A Bioremediation Approach to Mercury Removal in a Shake Flask Culture Using Pseudomonas putida (ATCC 49128)

Abd Aziz Bin Mohd Azoddein, Mani Malam Ahmad, Rosli Mohd Yunus and Nik Meriam Nik Sulaiman

Mercury is one of the most poisonous elements found on earth bonded to sulfhydryl groups of enzymes and proteins, thereby inactivating vital cell functions. Indeed this has drawn the attention of many environmental researchers who have been attempting through various mean to expunging mercury from these contaminated medium. Biological approach provided a satisfactory outcome in the clean-up of mercury contaminated soil and water due to its high potential for greater performance, environment friendliness and cost effectiveness. Mercuryresistant bacterial strain (P. putida ATCC 49128), was experimented on its potential to grow and reduce mercury to a permissible level under optimum conditions of nutrient, pH and other related physical factors in an incubator shake flask. It was observed that P. putida displayed a usual growth pattern when tried at low level mercury concentration of 1.0 μM, 6.0 μM and 19.0 μM, by exponentially growing during the first 4 hours of inoculation, but drastically decreased by the end of 24 hours’ time. This was indicated by the mercury removal rate of 99.0%, 99.83% and 98.58% in the three mercury concentrations used. Also, under the same optimum condition of growth, mercury concentration of 1000 μM was reduced by 92.0% after the first initial 1 hour to 98.0% at the end of 28 hour study. Comparably, similar trend was also observed when P. putida was used as bioaugmented organism to treat mercury contaminated samples from two petroleum industry based wastewater.
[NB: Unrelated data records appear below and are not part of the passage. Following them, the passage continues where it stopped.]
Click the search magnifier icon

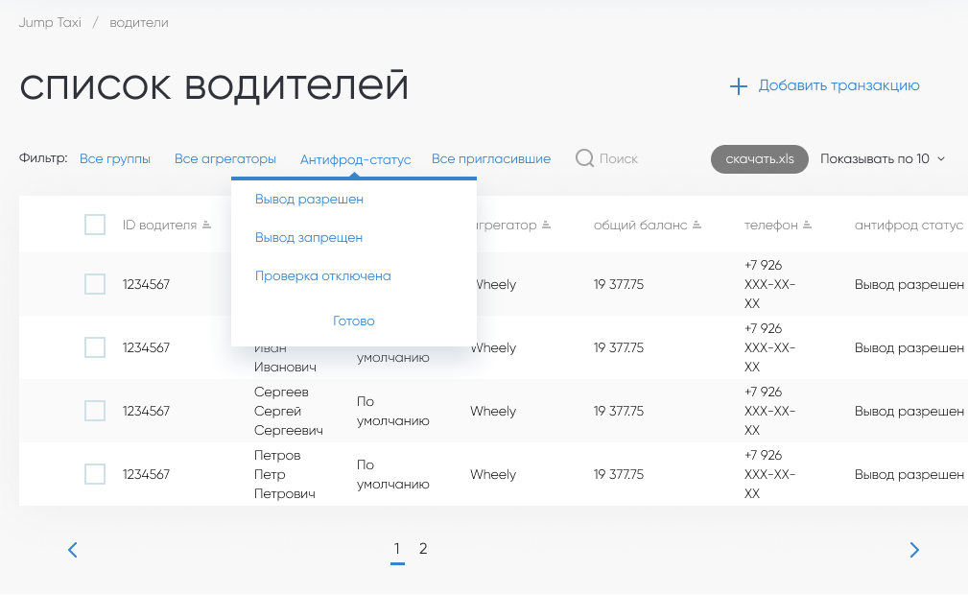click(x=584, y=158)
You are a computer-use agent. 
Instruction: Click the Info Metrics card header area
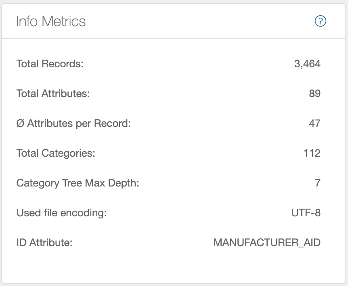(x=174, y=21)
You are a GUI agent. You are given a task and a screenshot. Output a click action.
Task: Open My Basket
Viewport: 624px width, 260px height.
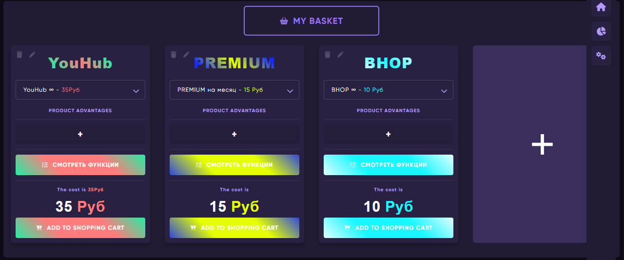312,21

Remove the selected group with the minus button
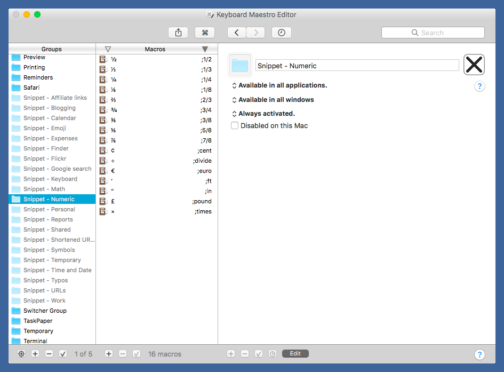coord(49,354)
A reduction rate of 84% was observed at the initial first 4 hours to about 90.5% after 96 hour experiment for plant P1 wastewater. While results from wastewater plant P2 indicated reduction rate of 97.2%, followed by 94.09% and lastly 56.8% respectively. The result affirmed the ability of this strain to optimally utilize the optimal conditional factors to grow and reduce mercury concentration overwhelmingly within a shortest time of less than 30 hours.